Après trois éditions, successivement consacrées à Louis Aragon, Guillaume Apollinaire et Tristan Tzara, le Printemps poétique de Villetaneuse est consacré cette année à Léopold Sédar Senghor. Choix dicté à la fois par l’importance de l’oeuvre du poète sénégalais et à l’urgence de consacrer à ses différentes facettes des études universitaires approfondies.
Littéraires, historiens, témoins de sa vie, acteurs, critiques, admirateurs, écrivains et professeurs se succéderont autour de deux journées de Colloque organisées les 29 et 30 mai sur le campus de l’Université Paris XIII à Villetaneuse, sous le haut patronage du président Jacques Chirac.

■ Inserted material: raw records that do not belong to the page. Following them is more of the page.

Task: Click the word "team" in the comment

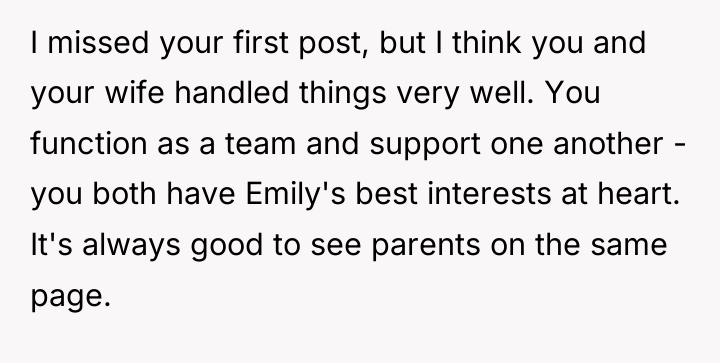Action: (260, 144)
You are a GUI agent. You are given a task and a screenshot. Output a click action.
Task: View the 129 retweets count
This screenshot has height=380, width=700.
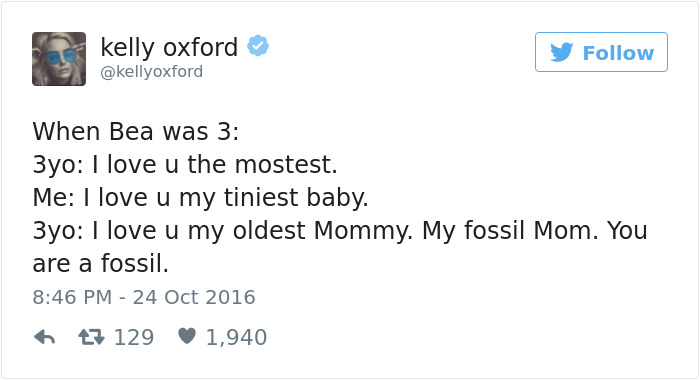point(134,337)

La première journée abordera la période coloniale, autour du thème de la négritude, concept dont l’apparition remonte aux années 1930 : oeuvres philosophiques, poétiques et politiques seront largement analysées. Senghor était alors, avec Césaire, l’animateur principal des jeunes intellectuels noirs qui, en métropole, en Afrique ou aux Antilles réclamaient un changement politique nécessaire et la reconnaissance des peuples noirs par les métropoles colonisatrices. Souleymane Diarra, Stélio Farandjis, Papa Samba Diop, entre beaucoup d’autres, réfléchiront autour de Bernard Lecherbonnier. Jacqueline Sorel, Samuel Biancini, et surtout Valérie Senghor évoqueront pour leur part le travail remarquable et passionnant qu’a représenté l’an dernier l’édition du CD-Rom Senghor…

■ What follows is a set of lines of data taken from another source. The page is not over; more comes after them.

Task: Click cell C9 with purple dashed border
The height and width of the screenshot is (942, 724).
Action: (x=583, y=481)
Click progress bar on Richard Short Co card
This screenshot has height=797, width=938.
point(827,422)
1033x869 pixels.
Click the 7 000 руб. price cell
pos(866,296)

La seconde journée sera naturellement placée sous le signe de la décolonisation et de l’accession à l’indépendance des Etats d’Afrique, à partir des années 1960. Devenu Président, Senghor est confronté aux réalités politiques, économiques et sociales de la jeune République sénégalaise : la voix qu’il trace vers la construction d’un Etat démocratique et pluraliste s’inspire alors autant des traditions libérales et socialistes européennes que de la culture africaine dont il se sent profondément le fils. Jacques Chevrier, Penda Mbow, Sally Ndongo, Mamadou Diarra, Kera Birane Cissé, Yandé Ch. Diop, Tom Amadou Seck mais aussi l’ancien Premier Ministre Pierre Messmer et Chancelier de l’Institut figureront parmi les orateurs de cette seconde journée.

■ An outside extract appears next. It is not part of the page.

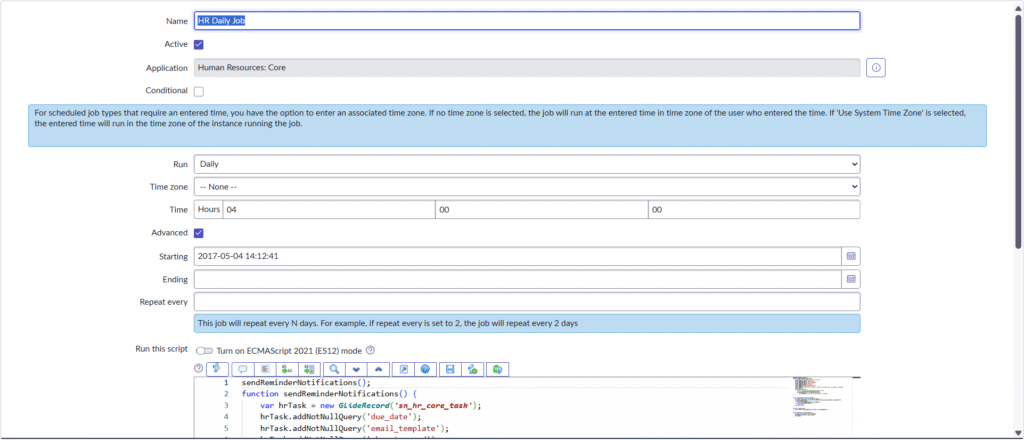Click the search magnifier icon in script toolbar

point(335,369)
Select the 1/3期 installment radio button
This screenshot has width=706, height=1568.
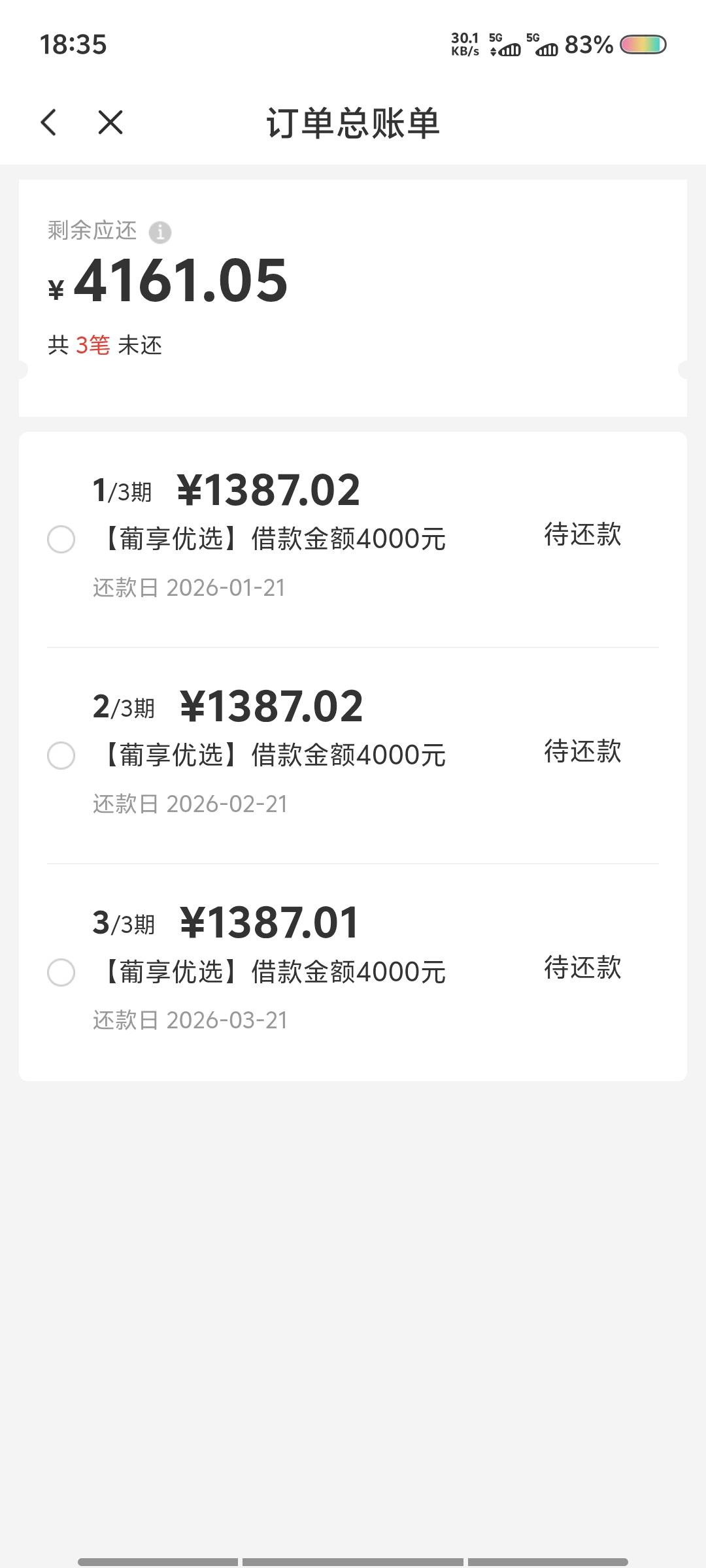tap(61, 540)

Léopold Sédar Senghor a nourri une pensée profondément actuelle, autour du thème du métissage fructueux et de l’indispensable et fécond dialogue entre les cultures et les traditions. Le colloque sera l’occasion d’y voir plus clair sur les controverses qui agitèrent alors le monde intellectuel africain ( » un tigre ne défend pas sa tigritude, il griffe « , lui opposera ainsi le futur Prix Nobel nigérian Whole Soyinka, qui plus tard reconnaîtra pourtant » la dette de l’Afrique à l’égard de Senghor « …) et les polémiques qui se développèrent autour des thèmes de l’africanité et du métissage, ou de formules trempées du type » Emotion nègre, raison hellène « .
Autant de messages qui concernent encore directement les sociétés contemporaines, tant africaines qu’occidentales, dans un espace mondialisé où la confrontation des cultures est une réalité quotidienne. Ironie de l’histoire et clin d’oeil de l’actualité, ce Colloque Senghor est organisé au moment même où l’un de ses opposants historiques, Abdoulaye Wade, et désormais son successeur à la tête de l’Etat sénégalais, accomplit sa première visite officielle en France…
Ultime témoignage, paradoxal, de la réussite de l’oeuvre institutionnelle du premier président du Sénégal indépendant : car la pérennité, c’est aussi la capacité à absorber la contradiction, et à la comprendre. Cela s’appelle, selon les disciplines et les activités, la démocratie, ou la poésie.